Surprised by any of these? It’s worth saying that nearly half of the people surveyed said they don’t take any home comforts with them at all. I fall into that camp. With the growing number of airlines charging for hold luggage, I’m keen to leave out anything I don’t think is essential.
OK, so a few teabags don’t take up much room, and I’ve had many tasteless cups of tea abroad, so I can understand that one. But condiments? Jars of Marmite, ketchup or pickle can take up valuable room. Plus, isn’t this a sign that these holidaymakers have no intention of getting properly stuck into the local food? And by extension, the local culture in general?

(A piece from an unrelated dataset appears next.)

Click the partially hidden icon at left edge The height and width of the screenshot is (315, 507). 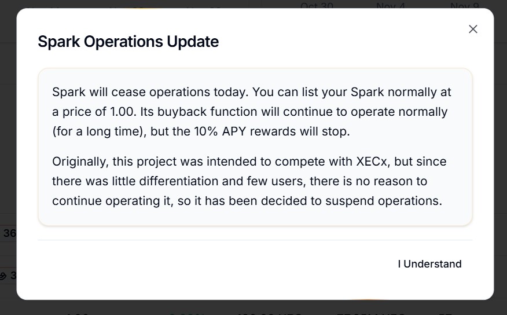tap(3, 276)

I can understand that expats abroad could hanker after the tastes of home, and there are stores across the world that stock British fare, like Heinz beans and Weetabix. But surely we can do without our food routine for a week or two, and be a little more adventurous?
Home from home – our travel essentials
I did a quick straw poll around the office too. And yes, teabags did crop up more than any other item, but there were plenty of larger items too.

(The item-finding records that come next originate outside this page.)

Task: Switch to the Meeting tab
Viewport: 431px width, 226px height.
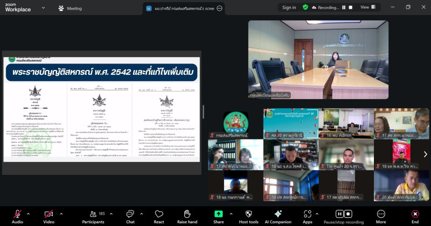Action: 70,8
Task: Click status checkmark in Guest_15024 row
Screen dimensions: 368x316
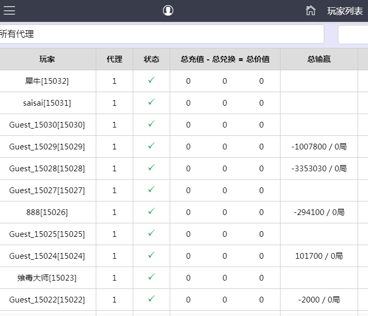Action: 151,256
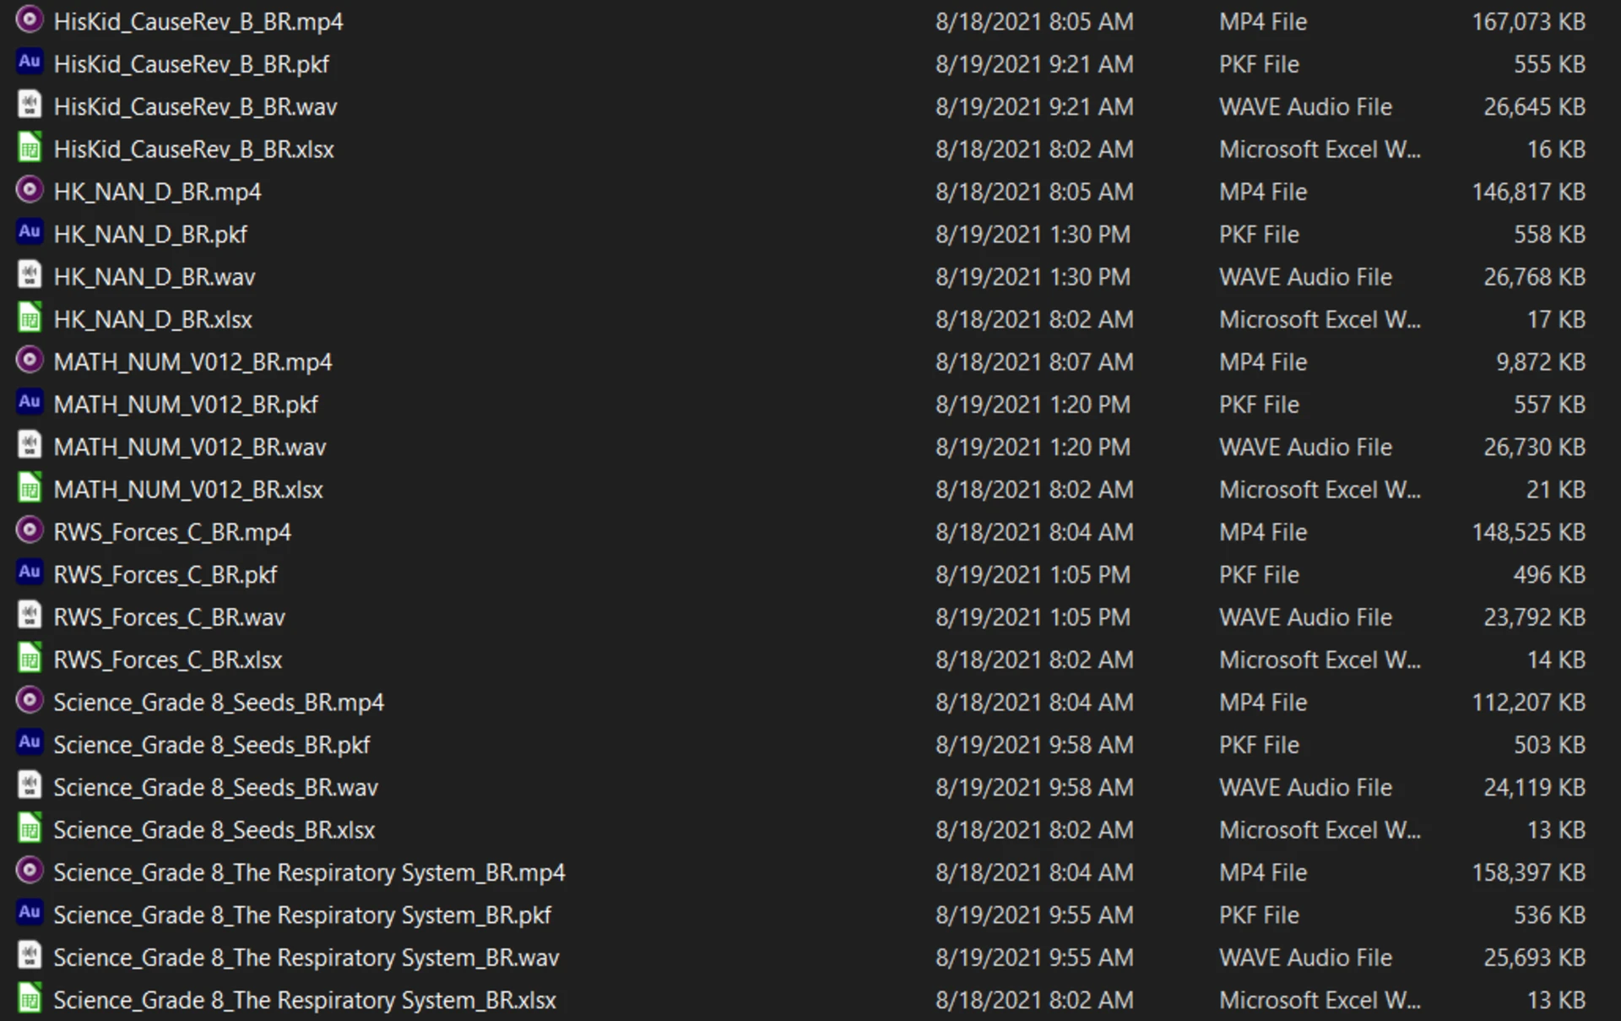Click the file type cell for MATH_NUM_V012_BR.wav

[x=1305, y=448]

One colleague packs slippers for the evenings after spending the day in ski boots. Another always takes her own soap, and won’t sleep in a hotel bed without wrapping her own case around the pillow.
Others pack Cornflakes, bottles of strawberry-flavoured water, orange squash concentrate (‘because I probably won’t like the taste of the water’) and even packs of rice cakes (‘as I know I won’t be able to find the healthy snacks I want in Spain’).
Another friend takes her laptop and own DVDs because the local TV programmes would be no good to them. Of course, there are some resorts that are so anglicised that all the British newspapers are on sale and bars broadcast British TV shows. So you get the ‘best’ of both worlds if the only reason you’ve left the UK is for better weather! I tend to shun these resorts in favour of somewhere that’s a uniquely foreign experience.
What little (or large) reminders of home do you take with you when you go away?